- [Work instructions] Retype the stretch of the material from the line containing "联系我们 (1121, 139)" through the line containing "Industry overview (205, 487)", keeping every character unchanged.

(Element lookup material)
- - - - - - -

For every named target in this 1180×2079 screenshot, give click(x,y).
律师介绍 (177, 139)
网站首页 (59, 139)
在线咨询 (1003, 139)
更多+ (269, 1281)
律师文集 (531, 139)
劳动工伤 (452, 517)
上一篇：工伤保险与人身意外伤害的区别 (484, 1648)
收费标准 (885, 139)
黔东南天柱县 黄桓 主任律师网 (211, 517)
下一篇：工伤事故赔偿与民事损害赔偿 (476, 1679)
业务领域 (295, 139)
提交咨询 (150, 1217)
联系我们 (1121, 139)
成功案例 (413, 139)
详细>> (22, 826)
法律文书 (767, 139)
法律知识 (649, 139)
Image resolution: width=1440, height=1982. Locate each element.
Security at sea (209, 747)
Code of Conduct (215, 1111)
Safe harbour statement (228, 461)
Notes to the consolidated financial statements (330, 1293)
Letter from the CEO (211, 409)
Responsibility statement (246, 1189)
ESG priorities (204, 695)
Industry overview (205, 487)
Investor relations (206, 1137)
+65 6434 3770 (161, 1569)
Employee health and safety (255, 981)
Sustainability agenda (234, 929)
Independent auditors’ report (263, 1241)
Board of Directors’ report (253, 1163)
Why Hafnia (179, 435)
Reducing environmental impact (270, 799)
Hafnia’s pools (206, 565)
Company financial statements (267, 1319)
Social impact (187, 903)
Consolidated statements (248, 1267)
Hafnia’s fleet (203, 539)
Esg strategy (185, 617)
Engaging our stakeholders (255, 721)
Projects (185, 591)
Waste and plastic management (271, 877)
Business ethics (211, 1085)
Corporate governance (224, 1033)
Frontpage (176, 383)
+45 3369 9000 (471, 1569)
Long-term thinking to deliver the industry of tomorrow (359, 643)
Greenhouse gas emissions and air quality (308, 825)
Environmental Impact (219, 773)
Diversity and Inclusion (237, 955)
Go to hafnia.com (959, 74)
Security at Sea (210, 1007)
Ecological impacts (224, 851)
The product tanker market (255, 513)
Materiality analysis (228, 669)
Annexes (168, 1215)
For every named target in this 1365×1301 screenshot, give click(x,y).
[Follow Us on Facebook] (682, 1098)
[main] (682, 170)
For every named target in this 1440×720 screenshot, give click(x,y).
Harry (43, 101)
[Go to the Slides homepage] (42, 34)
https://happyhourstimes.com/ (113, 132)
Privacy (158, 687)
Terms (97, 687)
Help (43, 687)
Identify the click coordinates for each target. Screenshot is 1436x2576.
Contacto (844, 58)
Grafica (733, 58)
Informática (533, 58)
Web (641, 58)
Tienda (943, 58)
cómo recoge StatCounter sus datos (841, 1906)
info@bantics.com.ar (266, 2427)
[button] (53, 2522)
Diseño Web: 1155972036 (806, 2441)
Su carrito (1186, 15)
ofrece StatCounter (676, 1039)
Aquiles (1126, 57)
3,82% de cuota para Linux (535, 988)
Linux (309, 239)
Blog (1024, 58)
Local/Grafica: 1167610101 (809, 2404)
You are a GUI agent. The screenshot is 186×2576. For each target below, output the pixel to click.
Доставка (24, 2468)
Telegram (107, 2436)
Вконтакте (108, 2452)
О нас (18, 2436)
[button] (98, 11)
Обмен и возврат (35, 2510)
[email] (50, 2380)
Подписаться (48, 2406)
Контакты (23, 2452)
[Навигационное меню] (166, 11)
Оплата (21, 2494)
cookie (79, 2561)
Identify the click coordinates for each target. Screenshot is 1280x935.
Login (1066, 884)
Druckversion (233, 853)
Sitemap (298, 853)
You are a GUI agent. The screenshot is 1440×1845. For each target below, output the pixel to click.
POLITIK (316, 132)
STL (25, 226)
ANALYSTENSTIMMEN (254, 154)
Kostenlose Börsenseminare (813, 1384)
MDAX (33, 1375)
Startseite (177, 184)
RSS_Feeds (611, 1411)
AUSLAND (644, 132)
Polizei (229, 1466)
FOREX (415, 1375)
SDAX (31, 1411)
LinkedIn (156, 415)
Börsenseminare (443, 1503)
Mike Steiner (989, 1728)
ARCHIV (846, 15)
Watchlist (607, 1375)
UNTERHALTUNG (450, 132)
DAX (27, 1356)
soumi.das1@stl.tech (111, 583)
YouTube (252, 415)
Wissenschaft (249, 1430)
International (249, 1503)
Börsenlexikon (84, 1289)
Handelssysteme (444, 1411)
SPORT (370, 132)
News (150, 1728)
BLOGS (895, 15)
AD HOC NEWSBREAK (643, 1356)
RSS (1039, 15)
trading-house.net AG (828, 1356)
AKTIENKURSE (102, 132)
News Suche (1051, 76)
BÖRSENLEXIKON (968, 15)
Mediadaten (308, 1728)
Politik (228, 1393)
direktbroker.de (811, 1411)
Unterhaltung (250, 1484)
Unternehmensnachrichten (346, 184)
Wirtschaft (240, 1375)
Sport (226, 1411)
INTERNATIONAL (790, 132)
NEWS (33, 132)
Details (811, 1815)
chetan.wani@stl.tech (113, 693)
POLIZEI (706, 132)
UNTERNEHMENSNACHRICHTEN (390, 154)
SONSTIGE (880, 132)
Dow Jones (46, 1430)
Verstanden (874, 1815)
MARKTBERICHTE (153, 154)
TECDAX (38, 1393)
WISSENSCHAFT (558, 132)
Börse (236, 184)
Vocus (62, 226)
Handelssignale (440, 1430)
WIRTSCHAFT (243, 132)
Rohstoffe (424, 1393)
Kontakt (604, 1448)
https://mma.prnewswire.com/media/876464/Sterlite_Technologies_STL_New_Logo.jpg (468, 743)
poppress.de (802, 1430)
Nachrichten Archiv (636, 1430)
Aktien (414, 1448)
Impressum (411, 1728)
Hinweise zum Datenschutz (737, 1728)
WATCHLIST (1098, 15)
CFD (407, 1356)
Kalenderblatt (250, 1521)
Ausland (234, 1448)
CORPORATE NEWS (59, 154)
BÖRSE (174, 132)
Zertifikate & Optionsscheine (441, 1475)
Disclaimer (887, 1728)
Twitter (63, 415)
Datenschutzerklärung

- - - - - - -

- [Problem solution]
联系我们 (1121, 139)
成功案例 (413, 139)
详细>> (22, 826)
法律文书 (767, 139)
法律知识 (649, 139)
Image resolution: width=1440, height=1982. Locate each element.
Security at sea (209, 747)
Code of Conduct (215, 1111)
Safe harbour statement (228, 461)
Notes to the consolidated financial statements (330, 1293)
Letter from the CEO (211, 409)
Responsibility statement (246, 1189)
ESG priorities (204, 695)
Industry overview (205, 487)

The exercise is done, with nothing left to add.